Pyspark flatMap iteration generates duplicated API requests

23 views Asked by At

I am using the pyspark flatMap function to call API requests for each record in the dataframe. The dataframe updates as expected, no duplicated records in the dataframe,

But when I checked the server-side logs, it showed duplicated requests. The dataframe has only five(5) records, but I can see 25 API requests in the web server logs.

`def api_call(record): account_id = record['account_id']

datax = []

headers = {
        'Content-Type': 'application/json',
        'Accep': 'application/json'
    }
   
payload = json.dumps({
        "method": "GET",
        "url": "/api/search"
    })

url = f"https://wiremock-dev-na10001-101.io.com/api/search?accountId={account_id}"

response = requests.request("GET", url, headers=headers, data=payload)
datax.append({
                     'account_id': account_id,
                     'response_status' :response.status_code
                     
        })
  
return datax`

`def process_api_flatmap(callback_function, data_set, num_of_partitions=number_of_workers):

#print(f'Number of partitions before: {data_set.getNumPartitions()}')
if num_of_partitions is not None:
    data_set = data_set.repartition(num_of_partitions).rdd
    #data_set = data_set.repartition(1)
    #print(f'Number of partitions after: {data_set.getNumPartitions()}')

res = data_set.**flatMap**(lambda x: callback_function(x))
return res`

The function is called in here.

`rdd_df = process_api_flatmap(api_call,df )

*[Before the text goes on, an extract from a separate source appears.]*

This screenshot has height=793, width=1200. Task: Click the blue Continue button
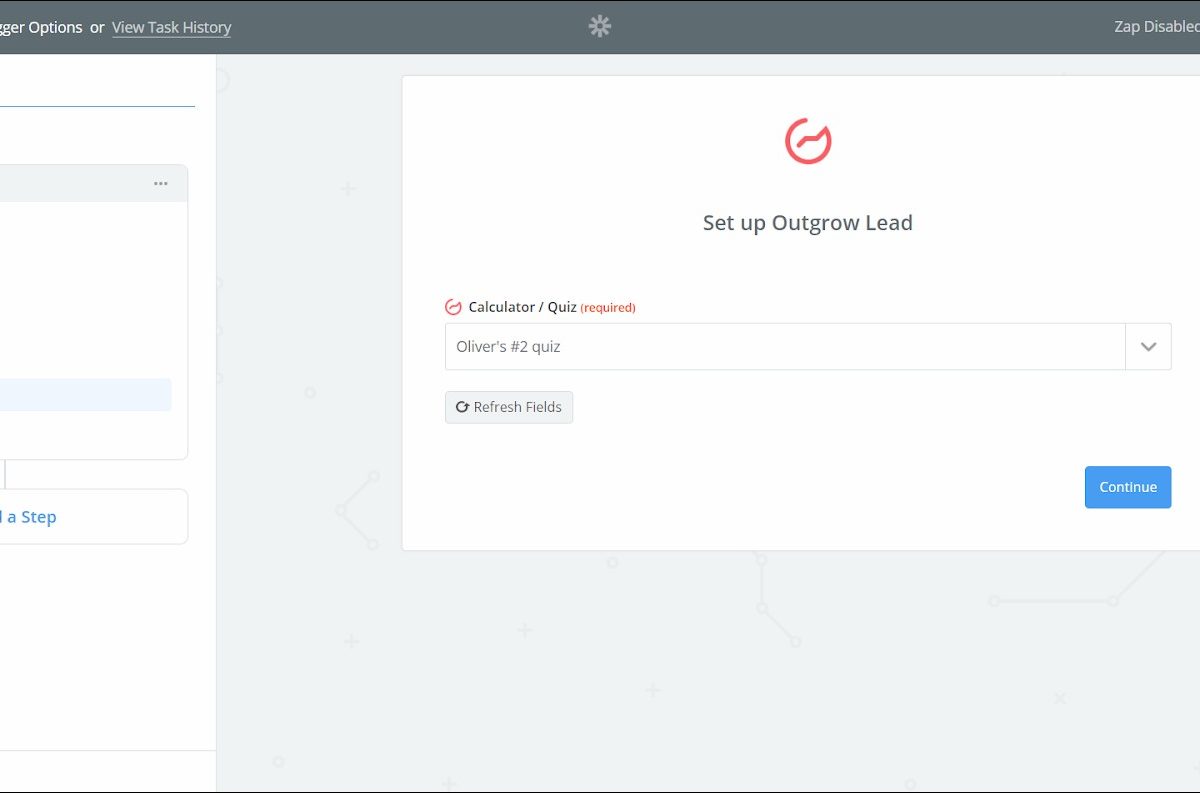pos(1127,487)
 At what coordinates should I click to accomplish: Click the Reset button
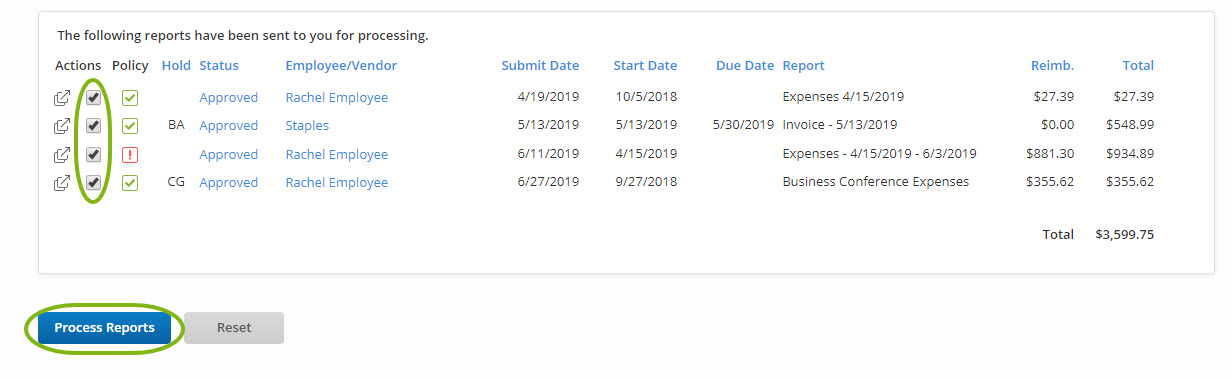[234, 328]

df_new = rdd_df.toDF() df_new = df_new.map(lambda l: Row(**dict(l))).toDF()`

Any idea why it is generating duplicated requests

Thank you.

Tried to iterate dataframe records and add new columns with the result of the API response, which is working as expected However, there are duplicated API request logs in the web server.

The frame has only five(5) records, but I can see 25 API requests in the web server logs.

0

There are 0 answers